Among the lines below, restate word for word only those from the line with "You are a GUI" through the line with "ACCEPT TOATE (346, 2529)", with both end lines kept.

*** Block opens ***

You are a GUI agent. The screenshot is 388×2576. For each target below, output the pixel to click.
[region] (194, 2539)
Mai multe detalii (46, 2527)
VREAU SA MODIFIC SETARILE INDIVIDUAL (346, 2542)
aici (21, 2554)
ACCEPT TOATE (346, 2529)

*** Block closes ***
*** Block opens ***

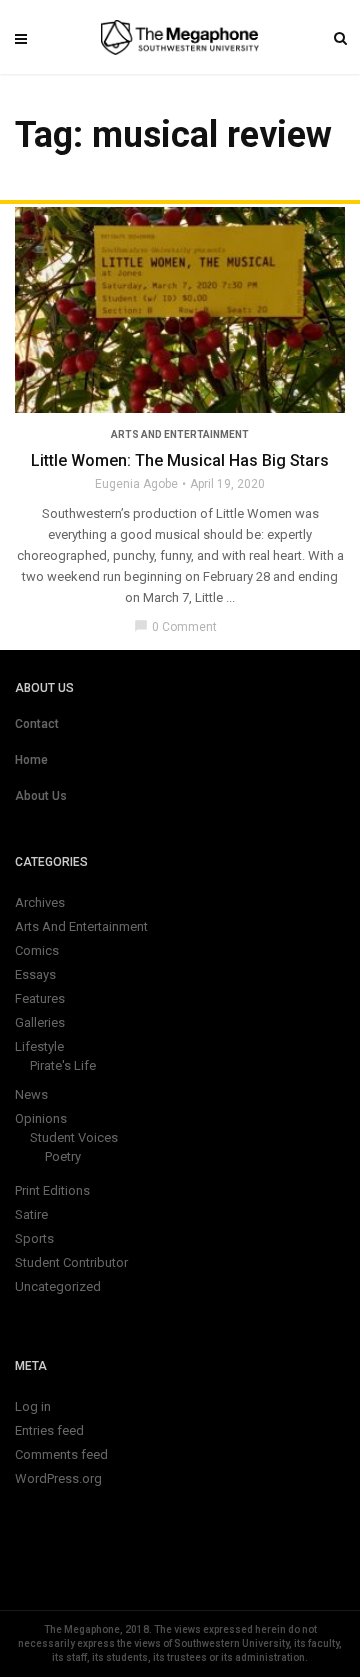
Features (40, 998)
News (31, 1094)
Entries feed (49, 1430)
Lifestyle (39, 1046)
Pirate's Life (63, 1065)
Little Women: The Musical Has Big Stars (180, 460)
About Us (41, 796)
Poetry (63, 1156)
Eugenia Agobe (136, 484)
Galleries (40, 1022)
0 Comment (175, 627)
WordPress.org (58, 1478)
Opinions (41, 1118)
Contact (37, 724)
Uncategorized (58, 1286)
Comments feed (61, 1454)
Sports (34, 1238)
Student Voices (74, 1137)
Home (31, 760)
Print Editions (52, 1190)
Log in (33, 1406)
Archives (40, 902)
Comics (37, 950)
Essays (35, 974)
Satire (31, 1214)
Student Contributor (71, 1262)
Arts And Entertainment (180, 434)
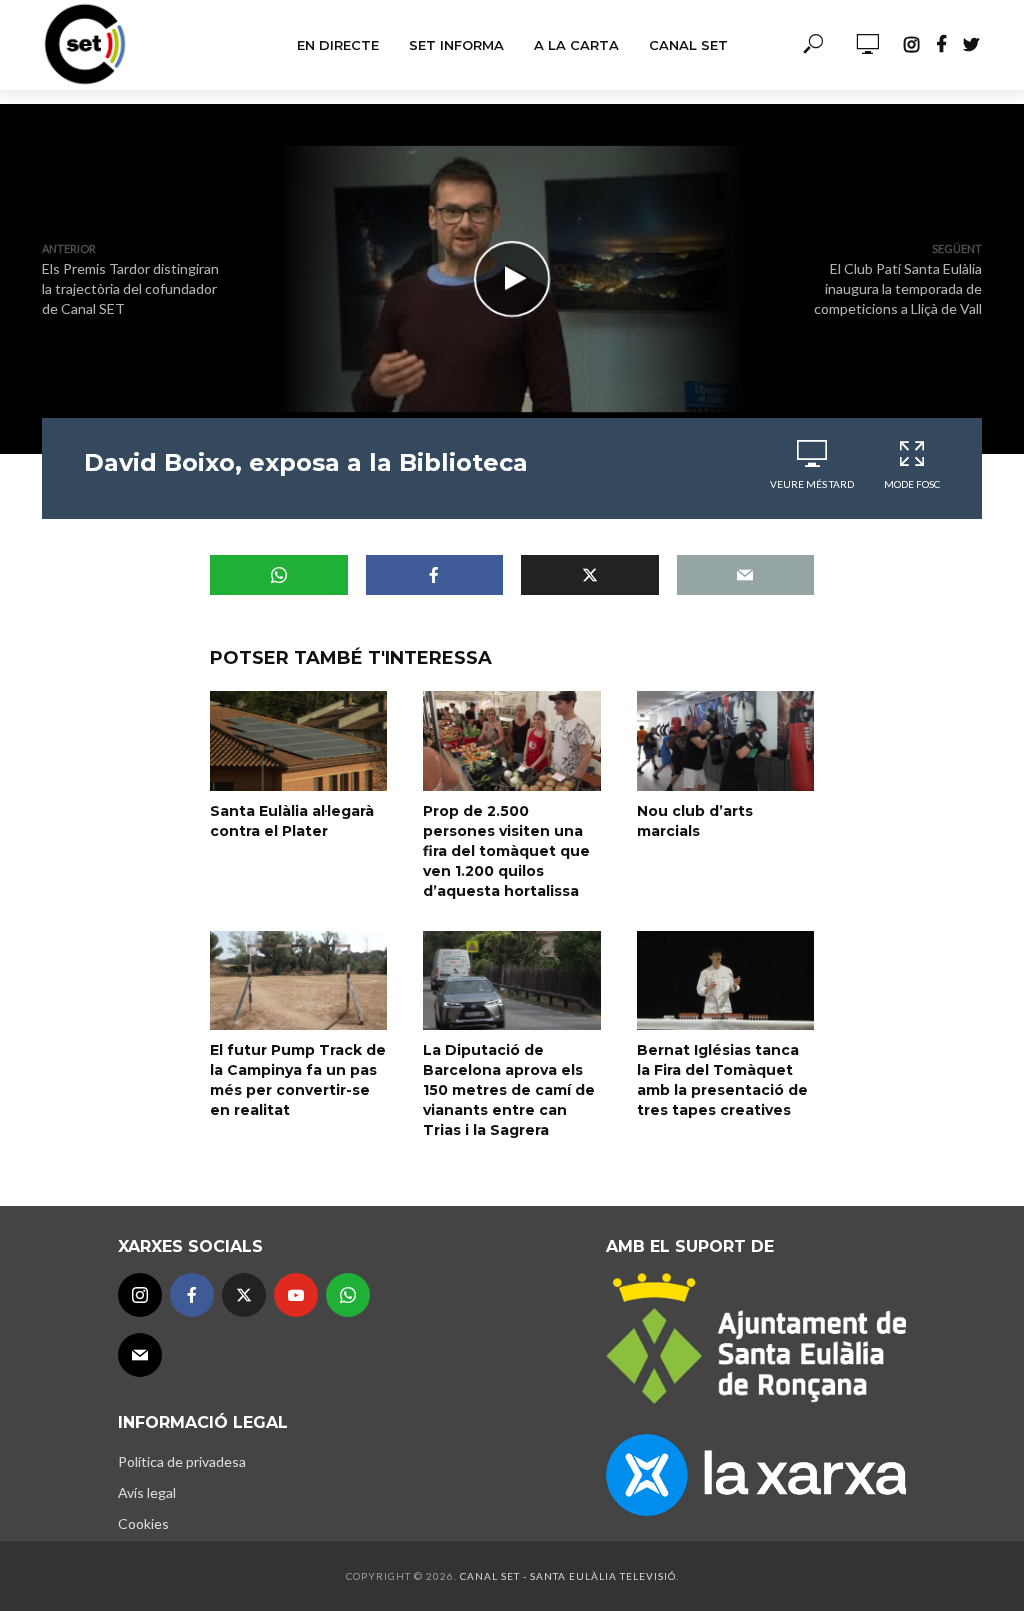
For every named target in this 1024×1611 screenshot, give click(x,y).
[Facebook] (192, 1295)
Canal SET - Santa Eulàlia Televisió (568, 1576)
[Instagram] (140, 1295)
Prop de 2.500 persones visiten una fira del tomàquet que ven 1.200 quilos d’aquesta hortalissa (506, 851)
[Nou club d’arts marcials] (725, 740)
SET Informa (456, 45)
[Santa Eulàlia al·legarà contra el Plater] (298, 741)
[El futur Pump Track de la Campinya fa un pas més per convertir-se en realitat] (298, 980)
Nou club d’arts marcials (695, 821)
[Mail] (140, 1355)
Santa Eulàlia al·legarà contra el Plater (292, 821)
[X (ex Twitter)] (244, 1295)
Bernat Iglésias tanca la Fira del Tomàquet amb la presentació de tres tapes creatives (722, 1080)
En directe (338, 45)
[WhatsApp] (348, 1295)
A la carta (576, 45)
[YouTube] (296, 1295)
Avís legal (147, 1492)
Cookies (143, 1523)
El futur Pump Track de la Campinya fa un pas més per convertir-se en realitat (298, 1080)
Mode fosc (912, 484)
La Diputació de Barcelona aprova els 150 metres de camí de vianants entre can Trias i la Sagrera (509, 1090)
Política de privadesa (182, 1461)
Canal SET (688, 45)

*** Block closes ***
*** Block opens ***

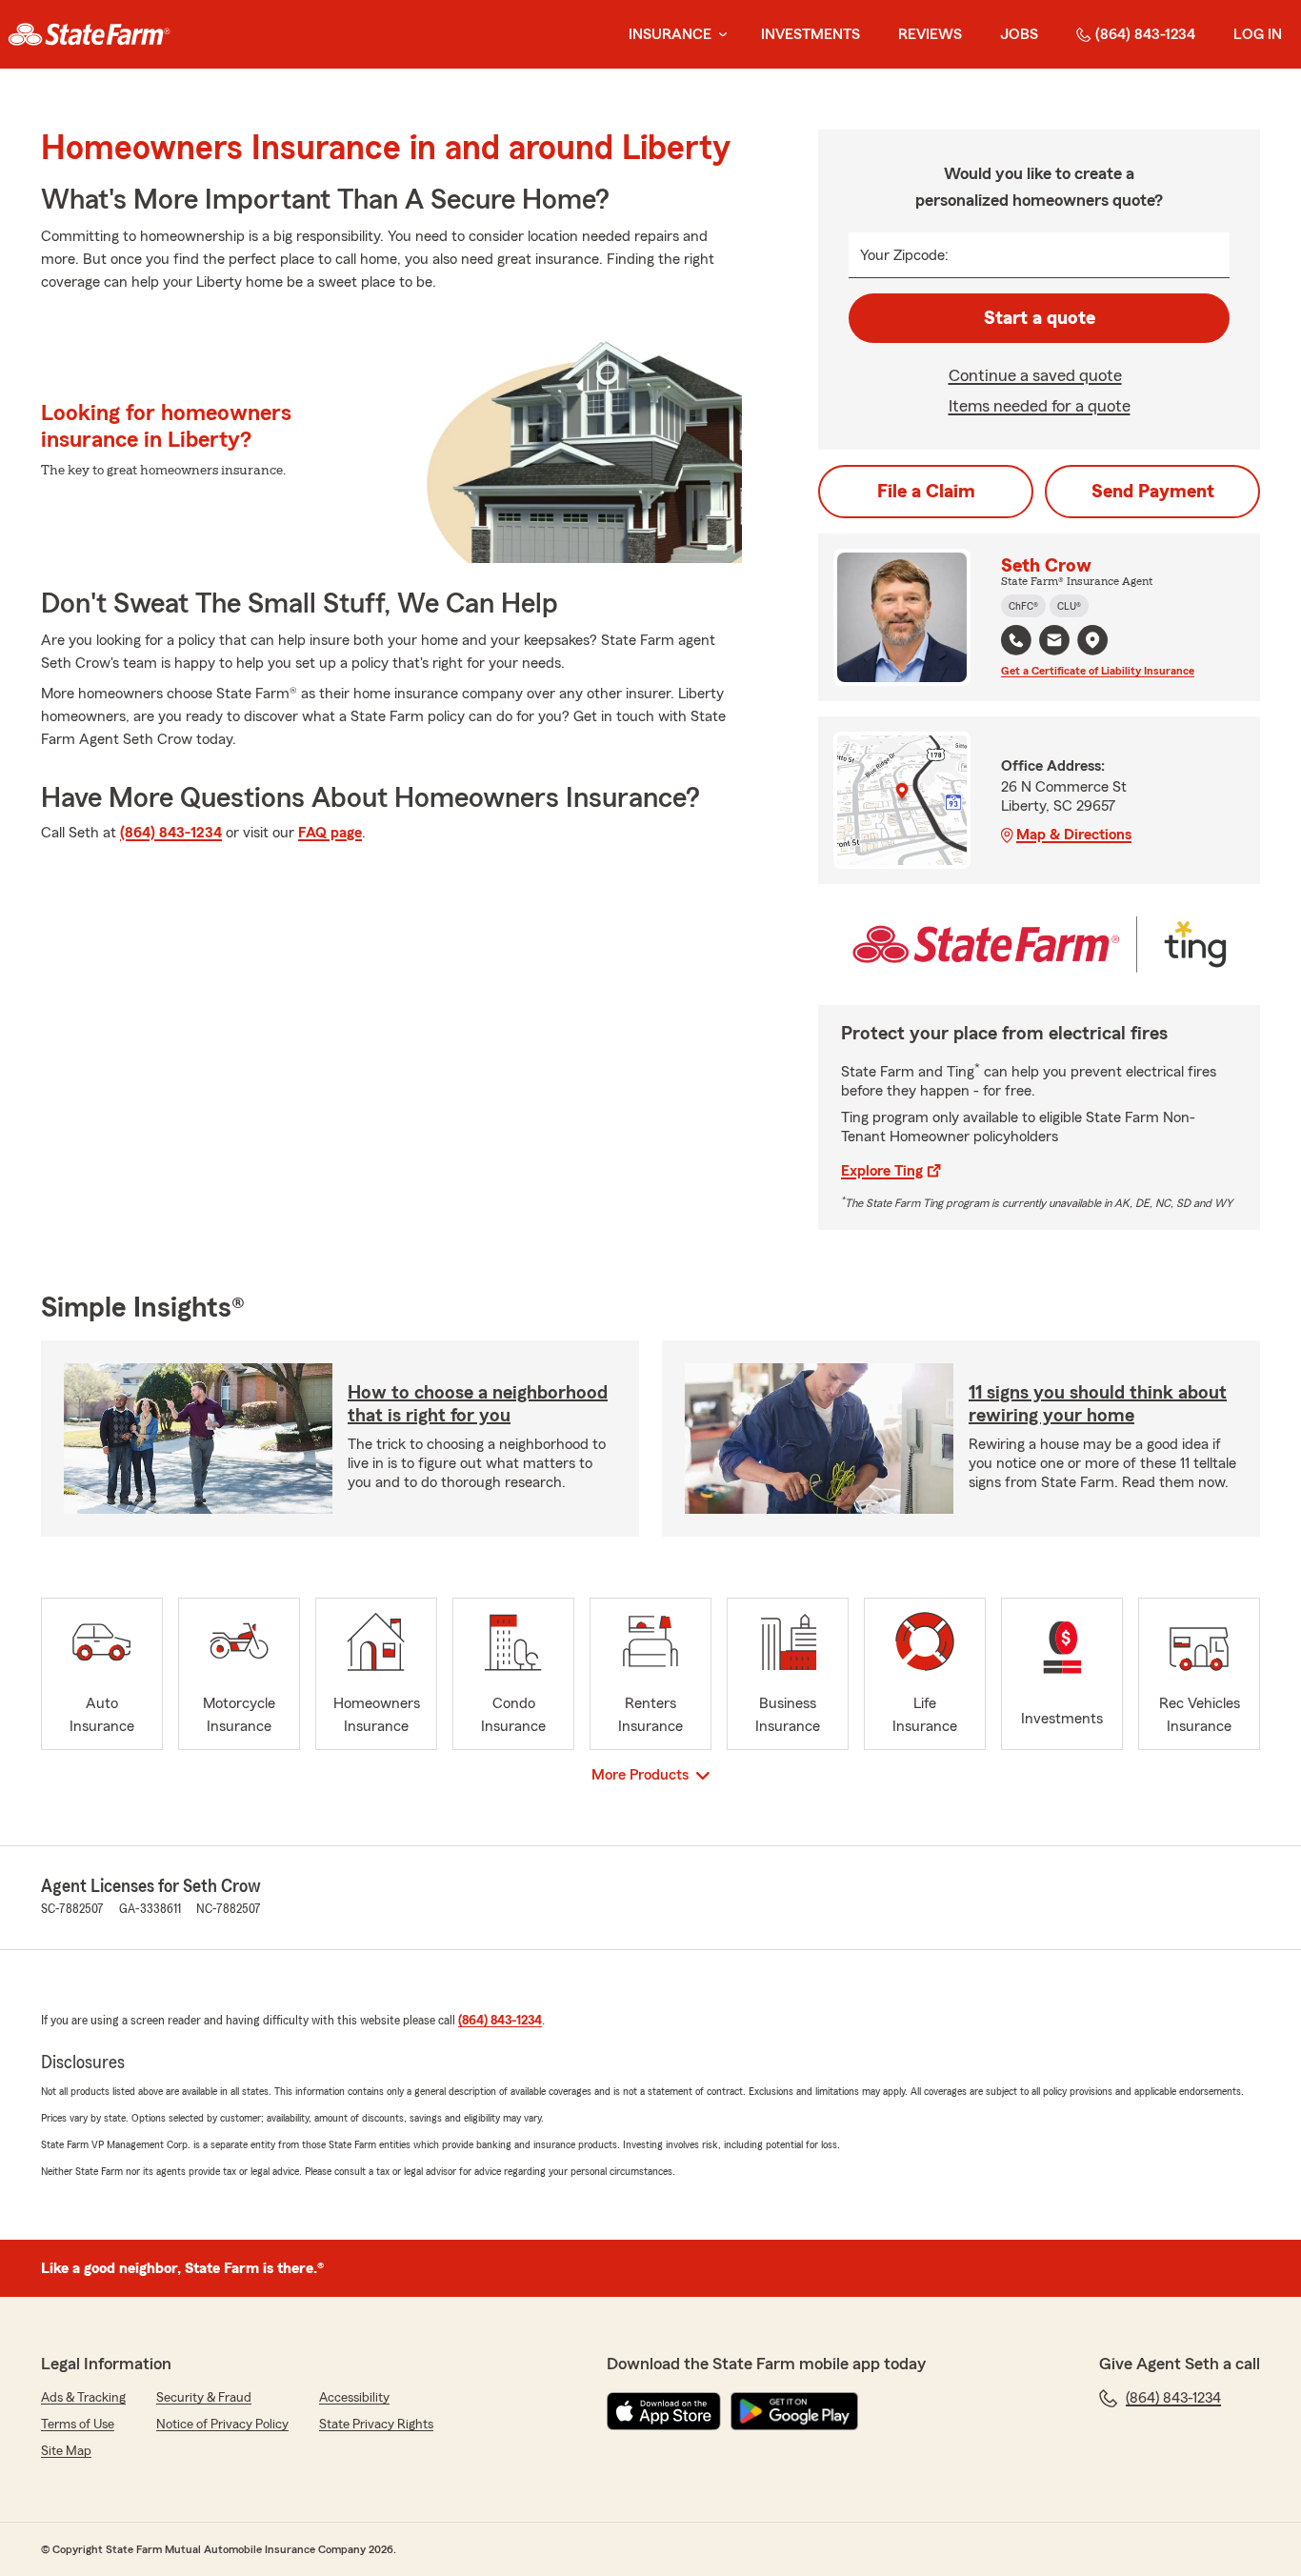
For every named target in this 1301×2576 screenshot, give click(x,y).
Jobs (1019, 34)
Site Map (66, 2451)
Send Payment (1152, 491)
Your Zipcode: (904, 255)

*** Block closes ***

» **RESPONSE**
You are a GUI agent. The screenshot is 388×2576. For each target below, output the pixel to click.
[region] (194, 2539)
Mai multe detalii (46, 2527)
VREAU SA MODIFIC SETARILE INDIVIDUAL (346, 2542)
aici (21, 2554)
ACCEPT TOATE (346, 2529)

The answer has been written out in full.